*Work to be completed:* Copy out each line of the listing that has the word "agent" in it.

▶

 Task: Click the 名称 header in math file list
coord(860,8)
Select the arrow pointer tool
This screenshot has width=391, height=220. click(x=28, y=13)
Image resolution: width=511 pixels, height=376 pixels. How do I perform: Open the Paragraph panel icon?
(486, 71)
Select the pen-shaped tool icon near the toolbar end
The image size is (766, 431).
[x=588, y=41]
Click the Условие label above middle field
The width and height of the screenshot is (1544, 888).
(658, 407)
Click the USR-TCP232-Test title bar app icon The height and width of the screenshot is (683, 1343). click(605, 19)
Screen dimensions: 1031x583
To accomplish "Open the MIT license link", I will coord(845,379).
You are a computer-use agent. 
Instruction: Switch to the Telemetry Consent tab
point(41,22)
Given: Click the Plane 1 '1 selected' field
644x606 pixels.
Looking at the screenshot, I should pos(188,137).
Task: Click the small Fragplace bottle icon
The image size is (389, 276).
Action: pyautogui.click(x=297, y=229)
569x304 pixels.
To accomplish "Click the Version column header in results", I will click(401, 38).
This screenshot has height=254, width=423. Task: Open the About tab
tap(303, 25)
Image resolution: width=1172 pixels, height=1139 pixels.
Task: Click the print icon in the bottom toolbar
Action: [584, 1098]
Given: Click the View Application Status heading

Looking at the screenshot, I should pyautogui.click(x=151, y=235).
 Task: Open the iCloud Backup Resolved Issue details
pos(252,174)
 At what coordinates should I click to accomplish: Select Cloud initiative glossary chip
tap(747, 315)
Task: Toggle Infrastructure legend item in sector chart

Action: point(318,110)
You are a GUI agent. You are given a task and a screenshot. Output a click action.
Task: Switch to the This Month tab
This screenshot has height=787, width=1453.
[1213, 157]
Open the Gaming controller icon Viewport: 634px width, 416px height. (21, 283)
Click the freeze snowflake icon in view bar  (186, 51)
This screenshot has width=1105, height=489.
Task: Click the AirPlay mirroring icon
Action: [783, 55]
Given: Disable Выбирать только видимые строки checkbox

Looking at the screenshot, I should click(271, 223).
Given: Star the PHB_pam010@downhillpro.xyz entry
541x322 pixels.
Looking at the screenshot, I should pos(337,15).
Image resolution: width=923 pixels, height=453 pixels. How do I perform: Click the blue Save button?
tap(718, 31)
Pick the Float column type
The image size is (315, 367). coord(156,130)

◀

*Answer area:*
You are a computer-use agent. 
You are a GUI agent. You are given a task and a screenshot. Output a click action.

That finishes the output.